Hal senada juga diungkapkan Nining, pemilik warteg yang berjualan di samping warung mie ayam Hamdani.
Nining mengaku hanya pernah melayani seorang pembeli yang menggunakan layanan Go-Pay.
"Dulu pernah ada satu orang. Dia, kan, cuma beli mie rebus, terus dia bilang mau bayar pakai Go-Pay. Saya bilang iya saja, padahal (harga mie rebus) cuma Rp 10.000," kata Nining.
Berdasarkan pantauan Kompas.com pada Jumat (29/6/2018) pukul 12.20, para pembeli di warteg Nining melakukan pembayaran secara tunai.
Salah satunya Agatha (27), karyawan sebuah bank swasta di Kebon Sirih, Jakarta Pusat.
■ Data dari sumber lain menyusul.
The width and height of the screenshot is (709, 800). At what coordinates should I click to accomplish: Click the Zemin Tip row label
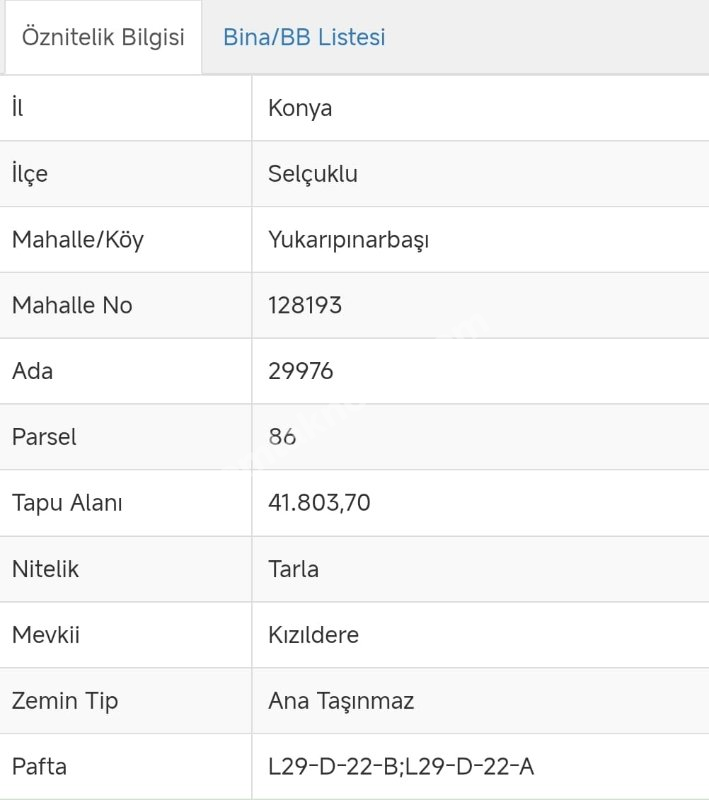point(64,701)
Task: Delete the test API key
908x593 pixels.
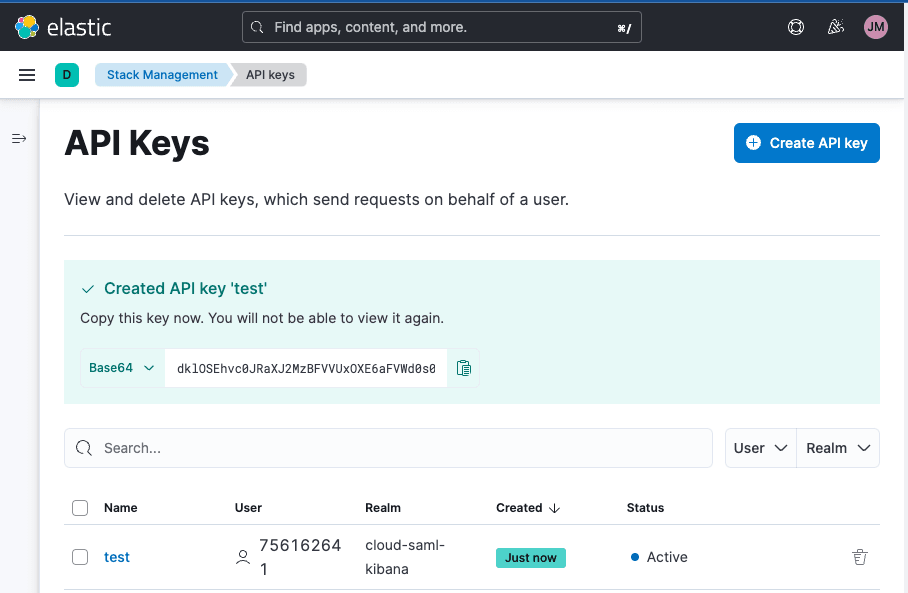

Ia mengaku sudah mengetahui jika kini makan di warteg bisa menggunakan transaksi non tunai.
Namun, ia memilih membayar tunai.
"Lebih enak cash, soalnya Go-Pay saya enggak selalu penuh saldonya," kata Agatha.
Pembeli lainnya, Dennis (35), juga mengaku belum terbiasa membayar dengan Go-Pay.
Pelanggan warteg Nining itu merasa aneh membayar makanan dengan hanya melakukan "scan barcode".
Sementara Annisa (27) lebih menyenangi membayar tunai karena jarang membawa ponsel ketika jam istirahat dan makan di warteg Nining.
Karyawan swasta itu menambahkan, transaksi non tunai bisa memudahkan pembeli.
Namun, ia mengaku lebih nyaman membayar tunai karena belum terbiasa non tunai.
"Harusnya sih lebih mudah pakai Go-Pay karena enggak perlu bawa duit kemana-mana, tetapi karena saya belum terbiasa, jadinya saya lebih nyaman tunai saja," ujar Annisa.